=== DATASET ENTRIES ===

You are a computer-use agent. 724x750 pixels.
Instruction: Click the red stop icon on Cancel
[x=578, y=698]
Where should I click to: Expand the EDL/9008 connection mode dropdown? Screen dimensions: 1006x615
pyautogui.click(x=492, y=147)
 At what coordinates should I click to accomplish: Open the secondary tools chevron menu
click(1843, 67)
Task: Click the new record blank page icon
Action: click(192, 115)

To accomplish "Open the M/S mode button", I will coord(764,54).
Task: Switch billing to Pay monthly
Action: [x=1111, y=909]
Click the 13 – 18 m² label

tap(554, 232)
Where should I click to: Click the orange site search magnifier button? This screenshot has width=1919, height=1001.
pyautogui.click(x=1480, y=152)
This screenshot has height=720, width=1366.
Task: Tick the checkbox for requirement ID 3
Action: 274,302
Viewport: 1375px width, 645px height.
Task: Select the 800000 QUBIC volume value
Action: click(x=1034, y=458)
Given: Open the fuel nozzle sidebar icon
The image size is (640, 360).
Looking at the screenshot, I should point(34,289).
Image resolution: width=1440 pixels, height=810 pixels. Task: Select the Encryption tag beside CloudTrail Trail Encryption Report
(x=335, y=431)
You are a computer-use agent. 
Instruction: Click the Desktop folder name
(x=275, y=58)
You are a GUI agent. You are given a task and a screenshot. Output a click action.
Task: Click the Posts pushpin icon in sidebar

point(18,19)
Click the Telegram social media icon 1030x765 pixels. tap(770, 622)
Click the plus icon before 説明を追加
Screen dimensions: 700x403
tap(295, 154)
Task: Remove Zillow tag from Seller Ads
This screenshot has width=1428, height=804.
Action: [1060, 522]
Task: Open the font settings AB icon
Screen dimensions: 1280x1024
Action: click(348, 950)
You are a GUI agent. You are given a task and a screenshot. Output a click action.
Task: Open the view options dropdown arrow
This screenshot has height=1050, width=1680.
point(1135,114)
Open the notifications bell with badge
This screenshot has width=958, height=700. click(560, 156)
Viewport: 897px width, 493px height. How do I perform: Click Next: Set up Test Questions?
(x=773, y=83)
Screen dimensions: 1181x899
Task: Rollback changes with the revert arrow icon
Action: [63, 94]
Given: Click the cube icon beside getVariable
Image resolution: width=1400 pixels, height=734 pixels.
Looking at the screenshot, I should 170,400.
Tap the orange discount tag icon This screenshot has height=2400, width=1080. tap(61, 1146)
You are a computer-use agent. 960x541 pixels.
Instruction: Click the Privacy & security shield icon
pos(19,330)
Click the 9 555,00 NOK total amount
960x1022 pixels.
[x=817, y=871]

=== WHAT THE TASK ASKS ===
What is wanted is every line from the first line of the entries through the line that contains "Given: Click the cube icon beside getVariable", given again exactly.

=== EXERCISE OUTPUT ===
You are a computer-use agent. 724x750 pixels.
Instruction: Click the red stop icon on Cancel
[x=578, y=698]
Where should I click to: Expand the EDL/9008 connection mode dropdown? Screen dimensions: 1006x615
pyautogui.click(x=492, y=147)
 At what coordinates should I click to accomplish: Open the secondary tools chevron menu
click(1843, 67)
Task: Click the new record blank page icon
Action: click(192, 115)

To accomplish "Open the M/S mode button", I will coord(764,54).
Task: Switch billing to Pay monthly
Action: [x=1111, y=909]
Click the 13 – 18 m² label

tap(554, 232)
Where should I click to: Click the orange site search magnifier button? This screenshot has width=1919, height=1001.
pyautogui.click(x=1480, y=152)
This screenshot has height=720, width=1366.
Task: Tick the checkbox for requirement ID 3
Action: 274,302
Viewport: 1375px width, 645px height.
Task: Select the 800000 QUBIC volume value
Action: click(x=1034, y=458)
Given: Open the fuel nozzle sidebar icon
The image size is (640, 360).
Looking at the screenshot, I should point(34,289).
Image resolution: width=1440 pixels, height=810 pixels. Task: Select the Encryption tag beside CloudTrail Trail Encryption Report
(x=335, y=431)
You are a computer-use agent. 
Instruction: Click the Desktop folder name
(x=275, y=58)
You are a GUI agent. You are given a task and a screenshot. Output a click action.
Task: Click the Posts pushpin icon in sidebar

point(18,19)
Click the Telegram social media icon 1030x765 pixels. tap(770, 622)
Click the plus icon before 説明を追加
Screen dimensions: 700x403
tap(295, 154)
Task: Remove Zillow tag from Seller Ads
This screenshot has width=1428, height=804.
Action: [1060, 522]
Task: Open the font settings AB icon
Screen dimensions: 1280x1024
Action: click(348, 950)
You are a GUI agent. You are given a task and a screenshot. Output a click action.
Task: Open the view options dropdown arrow
This screenshot has height=1050, width=1680.
point(1135,114)
Open the notifications bell with badge
This screenshot has width=958, height=700. click(560, 156)
Viewport: 897px width, 493px height. How do I perform: Click Next: Set up Test Questions?
(x=773, y=83)
Screen dimensions: 1181x899
Task: Rollback changes with the revert arrow icon
Action: [63, 94]
Given: Click the cube icon beside getVariable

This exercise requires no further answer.